*TASK DATA*.
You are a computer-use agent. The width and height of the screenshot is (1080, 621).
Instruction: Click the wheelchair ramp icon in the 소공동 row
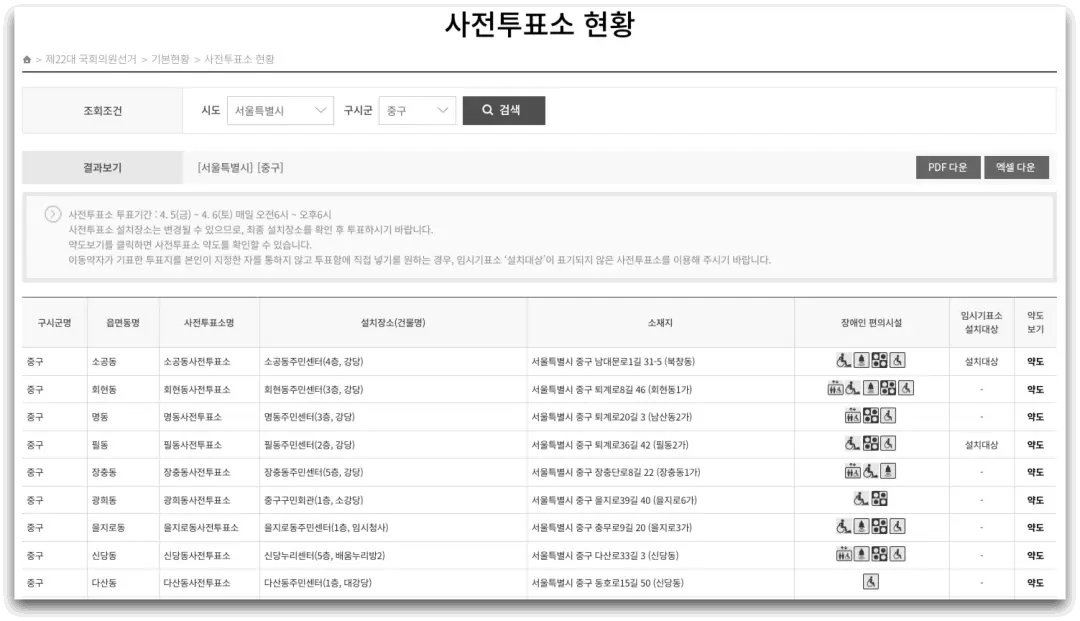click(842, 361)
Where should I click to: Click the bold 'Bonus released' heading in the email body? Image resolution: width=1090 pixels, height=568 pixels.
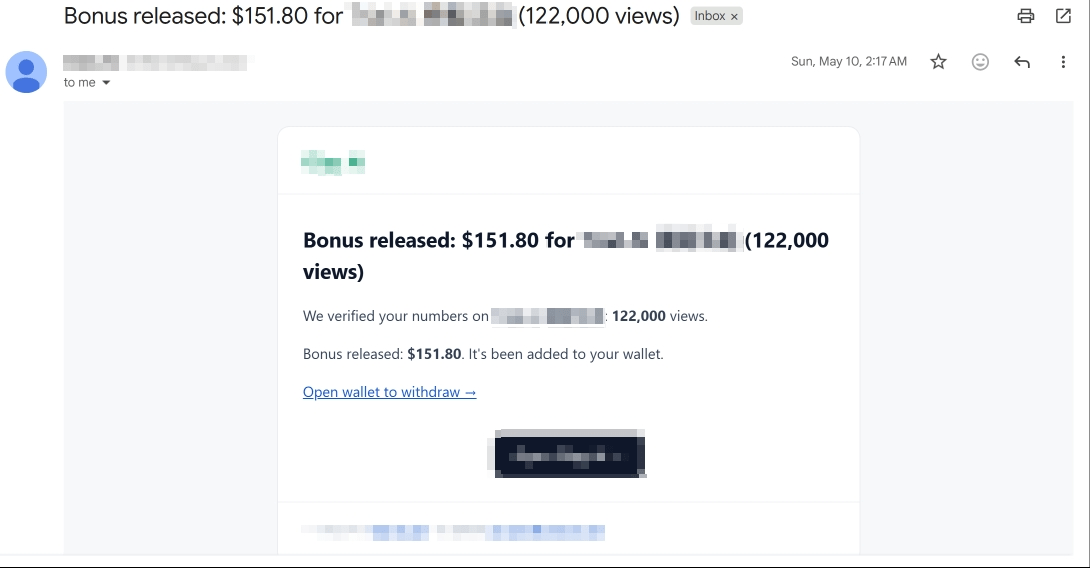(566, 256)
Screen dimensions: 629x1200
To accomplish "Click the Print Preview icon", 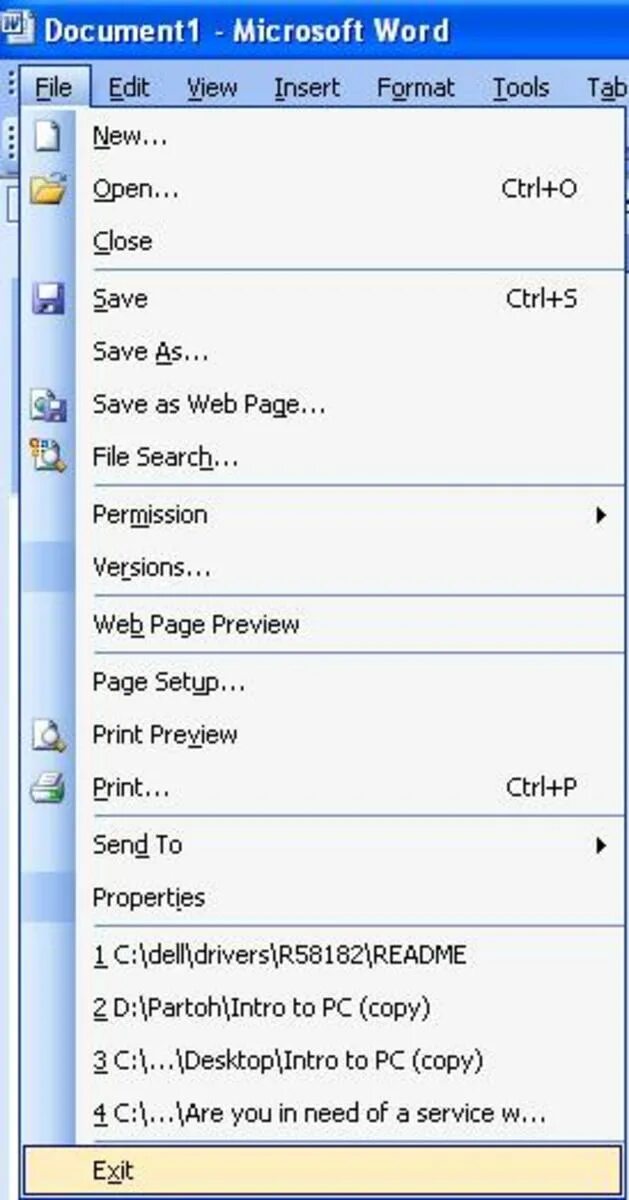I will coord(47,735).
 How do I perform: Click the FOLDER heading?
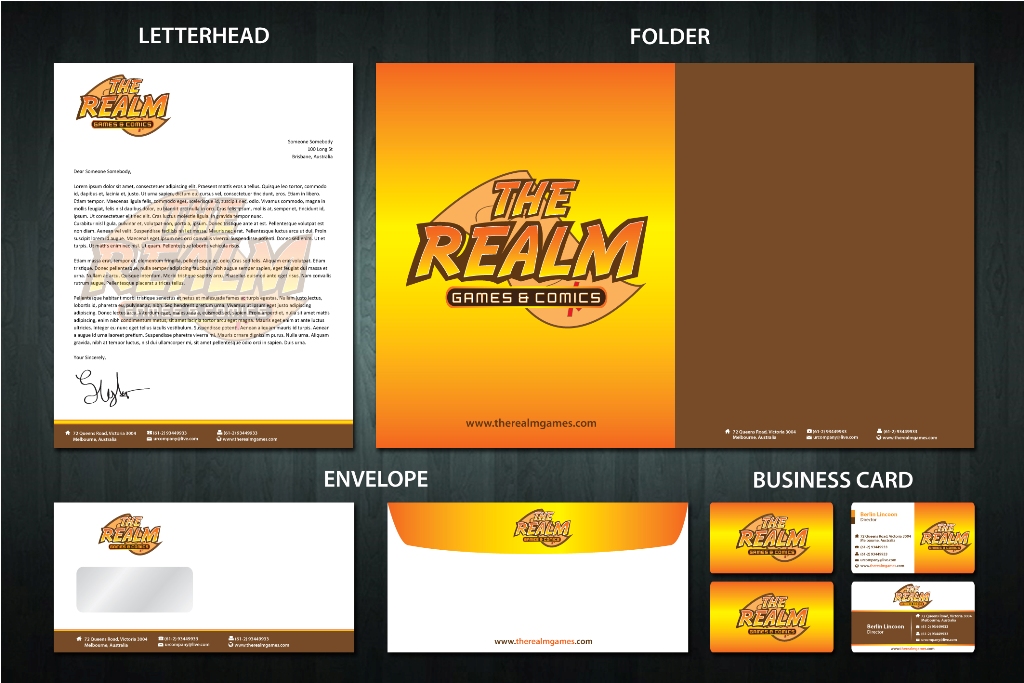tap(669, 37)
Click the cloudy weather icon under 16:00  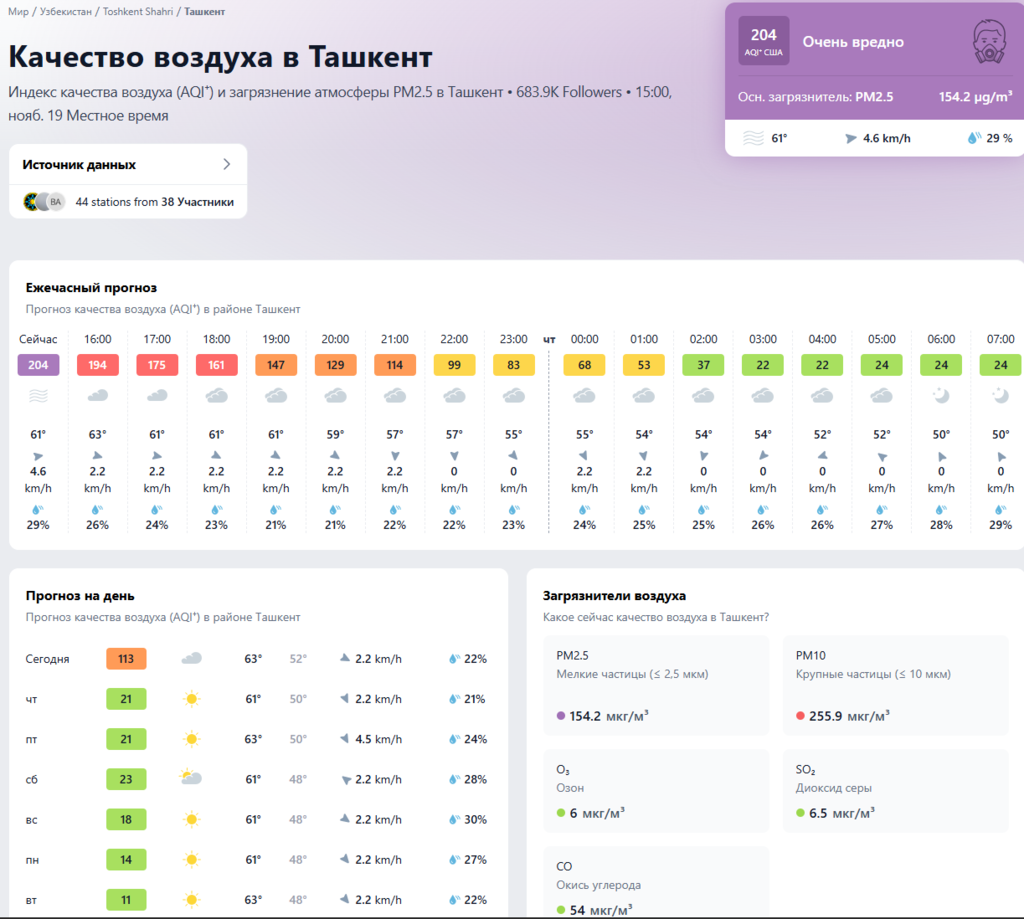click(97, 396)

*TASK TO CARRY OUT*.
A word-for-word copy is needed, starting at the first line of the listing and ending with the line bearing "Screen dimensions: 629x1200". No pictures.

*SOLUTION FOR THIS EXERCISE*.
You are a computer-use agent. The width and height of the screenshot is (1080, 621).
Instruction: Click the wheelchair ramp icon in the 소공동 row
click(842, 361)
Where should I click to: Click the bold 'Bonus released' heading in the email body? Image resolution: width=1090 pixels, height=568 pixels.
(566, 256)
Screen dimensions: 629x1200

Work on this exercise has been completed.